# [Your goal]
Rewrite every entry below as a Markdown table with the columns Row and Line, numbering each line in order and omitting any blank lines.

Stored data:

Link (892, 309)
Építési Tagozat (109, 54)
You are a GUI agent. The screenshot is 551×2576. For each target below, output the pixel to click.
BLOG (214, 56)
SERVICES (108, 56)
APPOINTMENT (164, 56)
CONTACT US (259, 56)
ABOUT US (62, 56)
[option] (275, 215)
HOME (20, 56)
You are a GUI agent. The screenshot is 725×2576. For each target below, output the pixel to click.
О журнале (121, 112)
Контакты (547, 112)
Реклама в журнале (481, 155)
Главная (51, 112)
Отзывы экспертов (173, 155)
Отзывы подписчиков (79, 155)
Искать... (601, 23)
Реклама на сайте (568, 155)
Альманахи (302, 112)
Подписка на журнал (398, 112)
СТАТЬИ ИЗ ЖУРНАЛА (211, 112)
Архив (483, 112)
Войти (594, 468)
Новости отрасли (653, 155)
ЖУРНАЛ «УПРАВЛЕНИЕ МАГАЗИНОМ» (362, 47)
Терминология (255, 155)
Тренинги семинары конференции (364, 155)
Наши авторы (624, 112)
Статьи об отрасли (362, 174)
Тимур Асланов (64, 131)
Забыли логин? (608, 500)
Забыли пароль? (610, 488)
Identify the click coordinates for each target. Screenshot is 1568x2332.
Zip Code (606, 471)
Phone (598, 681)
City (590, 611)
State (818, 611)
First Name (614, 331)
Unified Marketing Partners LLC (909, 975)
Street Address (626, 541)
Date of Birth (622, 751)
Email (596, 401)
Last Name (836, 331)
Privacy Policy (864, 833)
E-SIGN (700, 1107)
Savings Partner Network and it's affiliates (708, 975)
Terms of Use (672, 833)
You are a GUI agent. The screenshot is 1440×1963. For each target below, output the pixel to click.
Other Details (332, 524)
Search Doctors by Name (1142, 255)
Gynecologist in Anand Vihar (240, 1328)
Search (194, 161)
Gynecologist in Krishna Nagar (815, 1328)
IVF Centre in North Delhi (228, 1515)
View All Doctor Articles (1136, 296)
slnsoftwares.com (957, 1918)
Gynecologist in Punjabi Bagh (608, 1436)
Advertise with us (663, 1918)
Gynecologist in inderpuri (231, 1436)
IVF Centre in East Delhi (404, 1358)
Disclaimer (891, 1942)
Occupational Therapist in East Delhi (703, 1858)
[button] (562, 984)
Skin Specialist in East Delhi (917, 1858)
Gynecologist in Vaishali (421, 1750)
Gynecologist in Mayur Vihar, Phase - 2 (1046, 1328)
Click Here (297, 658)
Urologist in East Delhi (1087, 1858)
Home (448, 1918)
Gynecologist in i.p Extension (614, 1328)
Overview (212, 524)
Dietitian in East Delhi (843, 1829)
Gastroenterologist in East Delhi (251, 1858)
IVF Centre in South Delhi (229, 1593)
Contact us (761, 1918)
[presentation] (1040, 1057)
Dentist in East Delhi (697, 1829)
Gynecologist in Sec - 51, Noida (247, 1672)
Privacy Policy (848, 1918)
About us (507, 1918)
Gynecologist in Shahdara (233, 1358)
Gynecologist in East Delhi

# [Solution for this problem]
| Row | Line |
|---|---|
| 1 | Link (892, 309) |
| 2 | Építési Tagozat (109, 54) |
| 3 | You are a GUI agent. The screenshot is 551×2576. For each target below, output the pixel to click. |
| 4 | BLOG (214, 56) |
| 5 | SERVICES (108, 56) |
| 6 | APPOINTMENT (164, 56) |
| 7 | CONTACT US (259, 56) |
| 8 | ABOUT US (62, 56) |
| 9 | [option] (275, 215) |
| 10 | HOME (20, 56) |
| 11 | You are a GUI agent. The screenshot is 725×2576. For each target below, output the pixel to click. |
| 12 | О журнале (121, 112) |
| 13 | Контакты (547, 112) |
| 14 | Реклама в журнале (481, 155) |
| 15 | Главная (51, 112) |
| 16 | Отзывы экспертов (173, 155) |
| 17 | Отзывы подписчиков (79, 155) |
| 18 | Искать... (601, 23) |
| 19 | Реклама на сайте (568, 155) |
| 20 | Альманахи (302, 112) |
| 21 | Подписка на журнал (398, 112) |
| 22 | СТАТЬИ ИЗ ЖУРНАЛА (211, 112) |
| 23 | Архив (483, 112) |
| 24 | Войти (594, 468) |
| 25 | Новости отрасли (653, 155) |
| 26 | ЖУРНАЛ «УПРАВЛЕНИЕ МАГАЗИНОМ» (362, 47) |
| 27 | Терминология (255, 155) |
| 28 | Тренинги семинары конференции (364, 155) |
| 29 | Наши авторы (624, 112) |
| 30 | Статьи об отрасли (362, 174) |
| 31 | Тимур Асланов (64, 131) |
| 32 | Забыли логин? (608, 500) |
| 33 | Забыли пароль? (610, 488) |
| 34 | Identify the click coordinates for each target. Screenshot is 1568x2332. |
| 35 | Zip Code (606, 471) |
| 36 | Phone (598, 681) |
| 37 | City (590, 611) |
| 38 | State (818, 611) |
| 39 | First Name (614, 331) |
| 40 | Unified Marketing Partners LLC (909, 975) |
| 41 | Street Address (626, 541) |
| 42 | Date of Birth (622, 751) |
| 43 | Email (596, 401) |
| 44 | Last Name (836, 331) |
| 45 | Privacy Policy (864, 833) |
| 46 | E-SIGN (700, 1107) |
| 47 | Savings Partner Network and it's affiliates (708, 975) |
| 48 | Terms of Use (672, 833) |
| 49 | You are a GUI agent. The screenshot is 1440×1963. For each target below, output the pixel to click. |
| 50 | Other Details (332, 524) |
| 51 | Search Doctors by Name (1142, 255) |
| 52 | Gynecologist in Anand Vihar (240, 1328) |
| 53 | Search (194, 161) |
| 54 | Gynecologist in Krishna Nagar (815, 1328) |
| 55 | IVF Centre in North Delhi (228, 1515) |
| 56 | View All Doctor Articles (1136, 296) |
| 57 | slnsoftwares.com (957, 1918) |
| 58 | Gynecologist in Punjabi Bagh (608, 1436) |
| 59 | Advertise with us (663, 1918) |
| 60 | Gynecologist in inderpuri (231, 1436) |
| 61 | IVF Centre in East Delhi (404, 1358) |
| 62 | Disclaimer (891, 1942) |
| 63 | Occupational Therapist in East Delhi (703, 1858) |
| 64 | [button] (562, 984) |
| 65 | Skin Specialist in East Delhi (917, 1858) |
| 66 | Gynecologist in Vaishali (421, 1750) |
| 67 | Gynecologist in Mayur Vihar, Phase - 2 (1046, 1328) |
| 68 | Click Here (297, 658) |
| 69 | Urologist in East Delhi (1087, 1858) |
| 70 | Home (448, 1918) |
| 71 | Gynecologist in i.p Extension (614, 1328) |
| 72 | Overview (212, 524) |
| 73 | Dietitian in East Delhi (843, 1829) |
| 74 | Gastroenterologist in East Delhi (251, 1858) |
| 75 | IVF Centre in South Delhi (229, 1593) |
| 76 | Contact us (761, 1918) |
| 77 | [presentation] (1040, 1057) |
| 78 | Dentist in East Delhi (697, 1829) |
| 79 | Gynecologist in Sec - 51, Noida (247, 1672) |
| 80 | Privacy Policy (848, 1918) |
| 81 | About us (507, 1918) |
| 82 | Gynecologist in Shahdara (233, 1358) |
| 83 | Gynecologist in East Delhi |